NINE DAYS AFTER THE ALAMO FALLS, A TEXAN VOWS TO AVENGE HIS BROTHER'S DEATH: "...ANOTHER VICTIM SHALL BE ADDED TO THEIR LIST OR I SEE TEXAS FREE AND INDEPENDENT"
An impassioned, emotional letter in which Goodrich informs his brother of the death of another sibling, John C. Goodrich, at the Alamo and vows revenge: "Texas is in mourning, and it becomes my painful duty to inform my relations in Tennessee of the massacre of my poor brother John. He was murdered in the Texean Fortress of San Antonio de Bexar (known as the Alamo) on the night of the 6th...together with one hundred and eighty of our brave countrymen...no one escaped to tell the tale....The Alamo had been surrounded for many days by a besieging army of Mexicans...commanded by Genl. Antonio Lopez Antonio de Santa Anna in person...and every man was put to the sword." Seven defenders, "being all that were left alive, called for quarter and to see Santa Anna, who were instantly shot by the order of that fiendish tyrant." Goodrich describes the deaths of the Texas commander, Col. Travis, and other notables such as Davy Crockett, all of whom, he states, "died like men, and posterity will do them justice." Santa Anna's army remained in Texas "determined to carry on a war of extermination. We will meet him and teach the unprincipled scoundrel that freemen can never be conquered by the hireling soldiery of a military despot....We rush to the combat, and our motto is Revenge, Liberty or Death."
Goodrich, a member of the Texas Convention then meeting at Washington on the Brazos, signed the Texas declaration of independence.
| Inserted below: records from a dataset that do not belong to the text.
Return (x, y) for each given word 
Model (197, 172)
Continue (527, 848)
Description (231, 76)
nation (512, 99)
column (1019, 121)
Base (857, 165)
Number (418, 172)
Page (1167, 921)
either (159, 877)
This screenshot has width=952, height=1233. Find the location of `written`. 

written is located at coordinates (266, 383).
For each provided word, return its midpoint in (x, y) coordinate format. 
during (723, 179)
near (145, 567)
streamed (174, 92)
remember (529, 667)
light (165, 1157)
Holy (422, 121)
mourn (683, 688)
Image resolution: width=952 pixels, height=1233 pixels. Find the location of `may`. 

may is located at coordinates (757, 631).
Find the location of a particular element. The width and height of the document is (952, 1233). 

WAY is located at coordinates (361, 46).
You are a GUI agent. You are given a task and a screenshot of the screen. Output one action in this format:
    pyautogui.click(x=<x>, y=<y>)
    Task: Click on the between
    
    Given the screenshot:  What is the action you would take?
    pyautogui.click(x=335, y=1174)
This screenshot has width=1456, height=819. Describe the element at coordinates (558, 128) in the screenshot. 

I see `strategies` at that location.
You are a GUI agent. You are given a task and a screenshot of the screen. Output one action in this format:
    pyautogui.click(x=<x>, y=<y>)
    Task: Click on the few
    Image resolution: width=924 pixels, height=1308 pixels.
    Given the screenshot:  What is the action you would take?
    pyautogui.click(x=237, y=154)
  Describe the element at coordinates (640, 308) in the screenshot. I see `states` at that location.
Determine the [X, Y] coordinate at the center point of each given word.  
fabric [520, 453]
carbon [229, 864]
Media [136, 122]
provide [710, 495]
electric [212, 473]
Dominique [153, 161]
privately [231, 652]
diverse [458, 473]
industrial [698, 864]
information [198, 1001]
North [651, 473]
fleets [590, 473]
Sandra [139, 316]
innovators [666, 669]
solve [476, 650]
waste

Here he vows: "So soon as the Convention...adjourns, I shall proceed forthwith to the army. The blood of a Goodrich has already crimsoned the soil of Texas and another victim shall be added to their list or I see Texas free and Independent." For the next several weeks after the Alamo massacre, Santa Anna's forces kept the Texans in retreat and disarray: "we know not," Goodrich writes, "at what moment we shall be compelled to move our women and children beyond their reach. Their mode of warfare is strictly savage, they fight under a Red banner..." But in a little over a month, Sam Houston rallied the Texans at San Jacinto and won a decisive victory on 20 April 1836, virtually assuring Texas's independence. In spite of its damaged condition, the Goodrich letter is an important document of the Texas independence movement.
Published (evidently from an imperfect transcript) in Jenkins, ed. Papers of the Texas Revolution, vol. 5, pp.80-82.